Typhoon Haiyan: Relief Goods a Lifeline for Families
Daniel, 6, a World Vision sponsored child, with a bag of World Vision relief goods.
Jennifer Ojales, 30, turned in her ticket to verify her status as a community member in Old Kawayan, a coastal community part of Tacloban, on Leyte Island in the Philippines.
She was presented with food, water, and a hygiene kit, cookware, a mosquito net, blankets, and sleeping mats, as well as tarpaulins and rope. Her husband, Leonel, 29, met her to help carry home the bags and boxes.
Leonel shouldered a heavy bag of rice and tucked another bag of beans and canned fish under one arm. With the oil and biscuits, salt, and brown sugar, there’s enough nutritious food in his hands to feed a family of five for two weeks or more.
There’s a box of pots, pans, mugs, and cutlery, and a bag with bath and laundry soap, toothbrushes and other personal hygiene items. Jennifer and Leonel’s son, Daniel, a 6-year-old World Vision sponsored child, gets a bag to carry, too.
All together, the goods weigh about 165 pounds. Yet the packages quickly disappear down lanes and up hills, carried by hand or loaded on bicycle rickshaws.

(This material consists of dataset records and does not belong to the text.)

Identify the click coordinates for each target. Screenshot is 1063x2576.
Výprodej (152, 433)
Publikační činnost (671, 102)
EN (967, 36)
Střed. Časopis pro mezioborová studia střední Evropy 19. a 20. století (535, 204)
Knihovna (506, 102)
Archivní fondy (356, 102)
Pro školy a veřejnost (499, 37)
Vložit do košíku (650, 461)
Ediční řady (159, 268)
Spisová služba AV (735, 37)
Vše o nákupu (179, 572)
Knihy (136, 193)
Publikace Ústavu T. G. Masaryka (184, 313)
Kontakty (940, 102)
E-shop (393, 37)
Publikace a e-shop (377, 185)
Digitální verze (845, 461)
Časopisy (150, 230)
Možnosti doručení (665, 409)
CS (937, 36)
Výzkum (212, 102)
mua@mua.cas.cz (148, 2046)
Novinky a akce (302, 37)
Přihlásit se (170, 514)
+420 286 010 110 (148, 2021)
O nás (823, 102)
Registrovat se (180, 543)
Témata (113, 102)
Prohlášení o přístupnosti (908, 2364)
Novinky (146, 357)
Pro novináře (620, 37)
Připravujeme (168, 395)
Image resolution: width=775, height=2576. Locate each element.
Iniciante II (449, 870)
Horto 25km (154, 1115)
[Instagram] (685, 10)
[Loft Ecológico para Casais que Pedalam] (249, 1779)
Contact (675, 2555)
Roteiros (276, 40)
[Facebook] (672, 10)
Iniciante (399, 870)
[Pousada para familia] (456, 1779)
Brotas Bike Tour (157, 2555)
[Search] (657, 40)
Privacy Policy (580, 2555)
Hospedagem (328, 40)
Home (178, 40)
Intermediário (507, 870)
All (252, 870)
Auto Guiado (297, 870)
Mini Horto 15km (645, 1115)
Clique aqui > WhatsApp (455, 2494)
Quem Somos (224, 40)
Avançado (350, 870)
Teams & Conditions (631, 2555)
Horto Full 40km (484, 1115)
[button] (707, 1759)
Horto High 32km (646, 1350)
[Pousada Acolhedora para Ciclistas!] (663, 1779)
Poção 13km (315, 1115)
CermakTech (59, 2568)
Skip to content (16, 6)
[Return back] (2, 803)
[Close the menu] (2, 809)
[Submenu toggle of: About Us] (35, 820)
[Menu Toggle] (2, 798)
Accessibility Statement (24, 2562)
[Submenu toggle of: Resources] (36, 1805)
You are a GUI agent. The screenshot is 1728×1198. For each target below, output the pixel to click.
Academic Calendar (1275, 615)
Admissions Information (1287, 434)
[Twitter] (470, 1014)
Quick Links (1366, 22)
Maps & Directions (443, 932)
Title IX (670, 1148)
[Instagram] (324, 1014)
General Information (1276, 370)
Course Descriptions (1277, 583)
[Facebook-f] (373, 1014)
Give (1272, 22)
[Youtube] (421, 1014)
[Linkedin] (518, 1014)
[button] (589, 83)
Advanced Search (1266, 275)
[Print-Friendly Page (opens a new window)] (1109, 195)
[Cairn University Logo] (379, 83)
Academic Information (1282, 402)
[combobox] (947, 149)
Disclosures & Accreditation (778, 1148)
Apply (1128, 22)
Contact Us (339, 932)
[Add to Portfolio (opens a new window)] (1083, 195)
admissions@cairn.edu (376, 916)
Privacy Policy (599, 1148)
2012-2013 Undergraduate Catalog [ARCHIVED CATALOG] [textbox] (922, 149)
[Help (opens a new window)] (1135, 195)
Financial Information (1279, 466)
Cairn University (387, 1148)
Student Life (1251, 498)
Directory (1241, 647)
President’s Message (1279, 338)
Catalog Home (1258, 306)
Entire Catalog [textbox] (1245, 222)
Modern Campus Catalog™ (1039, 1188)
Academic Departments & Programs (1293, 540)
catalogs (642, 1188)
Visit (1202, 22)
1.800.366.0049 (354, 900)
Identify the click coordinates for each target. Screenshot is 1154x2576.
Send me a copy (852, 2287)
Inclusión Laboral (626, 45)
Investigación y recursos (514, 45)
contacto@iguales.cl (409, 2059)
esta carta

Today’s distribution of relief goods from World Vision is the answer to prayer for 107 families who lost everything when Typhoon Haiyan pounded their area, community leaders say.
“I’m happy we received tarpaulins,” says Jennifer. “We will use this as a temporary roof because the tin sheets were blown away by the wind.”
Jennifer’s family of five has been using their small cooking space for sleeping, cooking, and everything else, she says. It’s the only part of the house that still has a roof.
Jennifer hopes the goods will tide them over until Leonel can return to work.
“My husband has no work anymore,” she says. “He’s a tricycle (motorcycle and sidecar) driver in Tacloban City, but the tricycle is gone.” Leonel rented the tricycle, which was destroyed during the storm.
“I’m willing to do any work for my family,” says Leonel. “The situation is tough, but I need to be resourceful and strong for them.”
Within two weeks of the typhoon, World Vision had assisted nearly 50,000 people affected by it.